Pensé entonces en la caminata de relevos que por todas las carreteras de México miles de jóvenes, adultos y ancianos emprenden en diciembre para colocar la llama de una antorcha a los pies de imágenes de la Morena en cientos de santuarios.
¿Qué energía secreta anima a estos compatriotas, en su inmensa mayoría los menos favorecidos, por no decir los más jodidos, los que aparecen en el discurso y en la proclama de un cambio que no verán, que sin importar el clima o el cansancio van llenos de alegría entre globos multicolores a cantarle las mañanitas a la Guadalupana?
No hay más que verlos trotar, con la mirada luminosa y envueltos en un halo de secreta esperanza, o atestiguar, en la penumbra de un templo, el fervor de sus rezos ante la imagen, para comprender.
¡Globeros y guadalupanos! Sí. Ahítos de color, de vida y de fe. Ser guadalupano, me parece, es sentir que un mañana mejor siempre es posible.
No es algo necesariamente religioso, sino la convicción de que pese a todo, el futuro será mejor.
Muchos males han azotado a este pueblo, pero la gente a la que veo correr en el intenso frío y la bruma de la sierra sin duda tiene la certeza de que el día de mañana traerá cosas buenas.
Para ser guadalupano y participar en el milagro hay que amar profundamente a México. Ni siquiera hay que ser creyente, como sin duda no lo fueron muchos de los miles que siguieron el estandarte enarbolado por Hidalgo.
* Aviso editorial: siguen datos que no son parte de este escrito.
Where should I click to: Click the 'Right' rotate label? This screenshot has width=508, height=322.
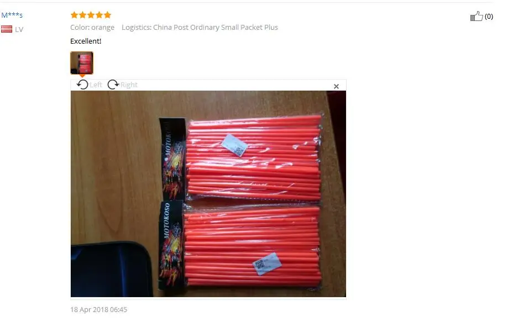(x=129, y=85)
Por ello la imagen de mirada enigmática que se posa sobre una media luna a su vez sostenida por un querubín, aparece lo mismo cuando se expropia el petróleo que cuando un sismo hiere a la tierra.
Conocí a un hombre que acudía a la pequeña capilla lateral del templo de su pueblo y frente a la imagen se fumaba un cigarrillo. “Vine a platicar con ella”, le decía al párroco.
Esta sencilla y sorprendente fe popular ha sido secuestrada por un sistema que cada seis años ofrece un renacimiento, y que desde todos los colores y a partir de todas las aparentes diferencias ideológicas, se autoalimenta de la paciencia y esperanza del pueblo.
El nuevo sexenio, el nuevo presidente, los nuevos diputados, el nuevo alcalde… ¡las cosas van a cambiar!, se promete a la gente. Todos los llegados al poder marcan distancia con los anteriores y se anuncian como los heraldos inigualados del futuro.
Todos están convencidos de que serán elevados a la diestra de “Tata Lázaro” por los compatriotas más humildes, esos doce millones de mexicanos con nombre y apellido que sobreviven con diez pesos al día y que no se alzan en armas por la falta de medicamentos por que están resignados que tal es la voluntad divina.
Por eso mientras circulaba entre la neblina por esa carretera serrana, a pocos metros de unos ancianos que iban dando zancadas sin importar que sus huaraches estaban ya en trizas, pensé con un escalofrío que esa fe es como una corriente submarina cuya fuerza descomunal no es aparente a la vista, pero que ahí está, viva y presta a desbordarse en cualquier momento.